Publications
- Publications
- The Systematisation of Legal Norms: Reply to Navarro and Rodríguez
The Systematisation of Legal Norms: Reply to Navarro and Rodríguez
Year of Publication: 2024
Month of Publication: 9
Author(s): Andrew Halpin
Research Area(s): Comparative Law, Legal Theory
Book Title: Jurisprudence in the Mirror: The Common Law World Meets the Civil Law World
Publisher: Oxford University Press
Abstract: The focus of Pablo Navarro and Jorge Rodríguez on an idea of normative relevance is shown to be strongly connected to their promotion of the possibility of the systematisation of legal norms through the resources of deontic logic. Three strands of scepticism are brought to bear upon this prospect. A historical reference to common-law thinking as voiced by Sir Edward Coke raises preliminary doubts. A practical analysis of the disposition of particular cases undermines their model which depends on a deductive process from a ‘relevant’ factor found in a legal norm.
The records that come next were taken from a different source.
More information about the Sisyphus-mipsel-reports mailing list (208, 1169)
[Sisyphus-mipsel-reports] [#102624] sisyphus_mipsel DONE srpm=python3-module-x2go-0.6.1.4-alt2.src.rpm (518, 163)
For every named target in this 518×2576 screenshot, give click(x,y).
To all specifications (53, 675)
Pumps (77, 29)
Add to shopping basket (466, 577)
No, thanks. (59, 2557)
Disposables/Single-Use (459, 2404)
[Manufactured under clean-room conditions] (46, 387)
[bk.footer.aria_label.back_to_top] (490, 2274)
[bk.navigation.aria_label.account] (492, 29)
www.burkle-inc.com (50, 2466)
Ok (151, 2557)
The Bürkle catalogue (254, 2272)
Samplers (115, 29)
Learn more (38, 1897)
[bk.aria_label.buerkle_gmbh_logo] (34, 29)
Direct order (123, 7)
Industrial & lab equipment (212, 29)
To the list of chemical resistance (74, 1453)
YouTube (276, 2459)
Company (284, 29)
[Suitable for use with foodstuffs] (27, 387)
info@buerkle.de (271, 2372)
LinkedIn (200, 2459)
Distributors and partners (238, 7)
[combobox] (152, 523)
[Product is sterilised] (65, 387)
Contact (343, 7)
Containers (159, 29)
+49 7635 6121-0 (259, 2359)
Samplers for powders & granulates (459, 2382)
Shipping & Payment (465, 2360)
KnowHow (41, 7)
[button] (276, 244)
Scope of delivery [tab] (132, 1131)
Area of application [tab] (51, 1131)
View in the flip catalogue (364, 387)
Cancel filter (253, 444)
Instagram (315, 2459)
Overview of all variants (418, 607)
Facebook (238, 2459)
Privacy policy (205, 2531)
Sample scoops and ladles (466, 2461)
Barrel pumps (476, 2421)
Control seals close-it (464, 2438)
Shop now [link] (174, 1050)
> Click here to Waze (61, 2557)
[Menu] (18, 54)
A key distinction between legal materials and legal norms is introduced, and through careful consideration of three cases it is suggested that the judicial response to legal materials may (sometimes) be deliberative rather than deductive. A technical assessment of the authors’ approach is centred on the question of what amounts to an appropriate logic for systematising law. A severe restriction on the assumed scope of deontic logic is proposed, drawing on Bentham’s logic of imperation. The conventional acceptance of a logic of norm-propositions as providing a valuable part of deontic logic is questioned, through interrogating the ambiguity of the notion of norm-proposition across four different statements. And finally, the authors’ idea of normative relevance is shown to be artificially restricted so as to avoid acknowledging the presence of contestability within the factors taken to be relevant for a particular legal system. Admitting such contestability is viewed as radically changing the theoretical landscape, but not along civilian and common-law lines.